This article lists all of the system requirements needed to set up a synchronization with Backbone.
The following information only applies to synchronizations that are created from a Jira Server or Jira Data Center deployment. Synchronizations between two Jira Cloud instances do not require changing any firewall settings because these synchronizations are running in the cloud.
- Backbone Issue Sync supports Jira 7.0 and higher
- All supported Jira versions can be synchronized with each other
For more details, see Supported Jira versions.
Backbone Issue Sync for JIRA is compatible with all JIRA products:
- Jira Software
- Jira Service Management
- Jira Core
- Jira Data Center
- Jira Cloud
Open ports and firewall setup
You usually do not need to open a special port for Backbone – it uses the HTTP(S) ports used by the Jira instances that you want to synchronize, so only these ports have to be open. The default port for HTTP is port 80, and for HTTPS it is port 443. Usually Backbone can access these ports without any additional configuration. However, if your Jira instances are running on a different port than 80 or 443, you might need to adjust your firewall settings. Then, the port is usually visible in Jira's base url, like 1234 in the url http://jira.example.com:1234. In general, the following connection properties need to be considered:
Centralized Configuration: Backbone is performing most of the synchronization processes on the instance where you have created a synchronization. This means, if you connect Jira instance A and B, you only need to allow HTTP(S) requests from Jira A to B, but not from Jira B to A.

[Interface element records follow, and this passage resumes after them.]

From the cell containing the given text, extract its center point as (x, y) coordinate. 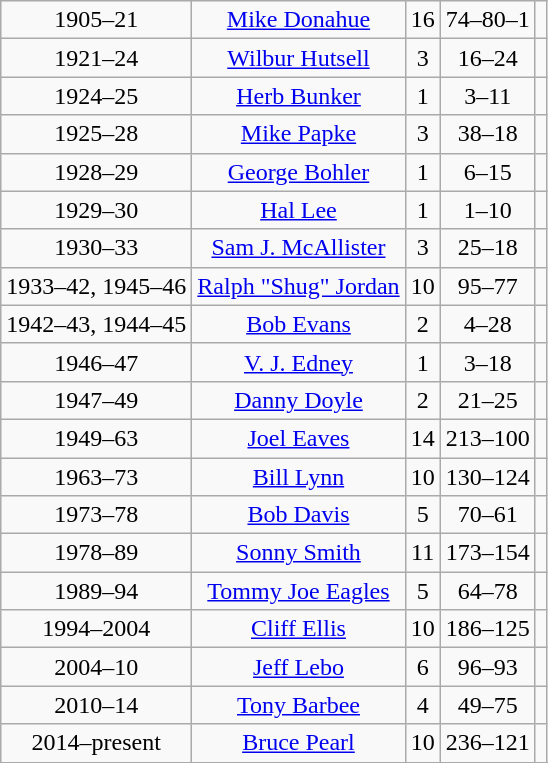
Mike Donahue (298, 20)
1929–30 (96, 210)
1921–24 (96, 58)
74–80–1 (488, 20)
1989–94 (96, 591)
1925–28 (96, 134)
Jeff Lebo (298, 667)
Hal Lee (298, 210)
George Bohler (298, 172)
Bob Davis (298, 515)
Bruce Pearl (298, 743)
3–18 (488, 362)
11 (422, 553)
130–124 (488, 477)
Herb Bunker (298, 96)
70–61 (488, 515)
14 (422, 438)
173–154 (488, 553)
Sonny Smith (298, 553)
Bob Evans (298, 324)
1973–78 (96, 515)
1949–63 (96, 438)
96–93 (488, 667)
1933–42, 1945–46 (96, 286)
Bill Lynn (298, 477)
1–10 (488, 210)
4 (422, 705)
Danny Doyle (298, 400)
1947–49 (96, 400)
2010–14 (96, 705)
Joel Eaves (298, 438)
213–100 (488, 438)
Cliff Ellis (298, 629)
1905–21 (96, 20)
25–18 (488, 248)
1963–73 (96, 477)
4–28 (488, 324)
1924–25 (96, 96)
16 (422, 20)
95–77 (488, 286)
186–125 (488, 629)
2004–10 (96, 667)
236–121 (488, 743)
Wilbur Hutsell (298, 58)
6 (422, 667)
49–75 (488, 705)
6–15 (488, 172)
1978–89 (96, 553)
2014–present (96, 743)
38–18 (488, 134)
Tommy Joe Eagles (298, 591)
Sam J. McAllister (298, 248)
V. J. Edney (298, 362)
1994–2004 (96, 629)
Tony Barbee (298, 705)
3–11 (488, 96)
16–24 (488, 58)
Ralph "Shug" Jordan (298, 286)
Mike Papke (298, 134)
64–78 (488, 591)
1928–29 (96, 172)
1942–43, 1944–45 (96, 324)
1946–47 (96, 362)
1930–33 (96, 248)
21–25 (488, 400)
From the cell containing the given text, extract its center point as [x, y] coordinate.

Distributed Configuration (Master/Slave): Backbone is only connecting to the local Jira instance where the relevant part of the synchronization (the master or slave configuration) has been created. If you are using a mail server as the communication channel, make sure Backbone can connect to that as well.
Backbone is able to handle HTTP and HTTPS connections. You usually do not need any special SSL/HTTPS configuration in your system, except Java's default configuration. However, if you are using custom/self-signed SSL certificates or certificate authorities (CA), please make sure that you add the information into the Java trust store / 'cacert' tool. Backbone makes a request to each Jira instance where you provide a HTTPS connection for. Therefore all Jira instances need to be reachable from the Jira server where you setup a synchronization (including the Jira server itself where Backbone's synchronization is created on!).
For example: If you have two Jira instances A and B and you create a synchronization on Jira instance A connecting projects on both Jira instances A and B using https://jiraA.example.com and https://jiraB.example.com as the base urls, then Backbone must be able to reach both Jira's with their HTTPS urls https://jiraA.example.com and https://jiraB.example.com. If the SSL certificates can not be verified by one of the default CA's from Java's trust store, you need to add the relevant information there.
Backbone usually has a minor effect on server performance. This is because by default, Backbone performs a query every 5 seconds per synchronization. This query only returns all issues (per synchronized project) that have been changed since the previous queries. This means Backbone sends two queries each 5 seconds but this interval can be configured per project for each synchronization. Because only changed issues are processed, Backbone is not especially performance-intensive and therefore doesn't typically require any additional server resources compared to using Jira normally.
However, there are two exceptions to be considered:
- if you are creating a new synchronization and you initially want to synchronize 10k or more issues, please consider that this indeed can have a significant performance impact on your system during the initial synchronization of the existing issues. As a best practice, we recommend to use a JQL filter to gradually increase the number of synchronized issues to not overload your Jira instance.
- if you are planning to create more than 10 synchronizations on your Jira instance, consider that each synchronization will perform two queries as explained above. If you are experiencing slowness of your Jira system, we recommend to evaluate if the queries can be changed to run each minute (or more) and also if you can increase the allocated memory of your Jira instance.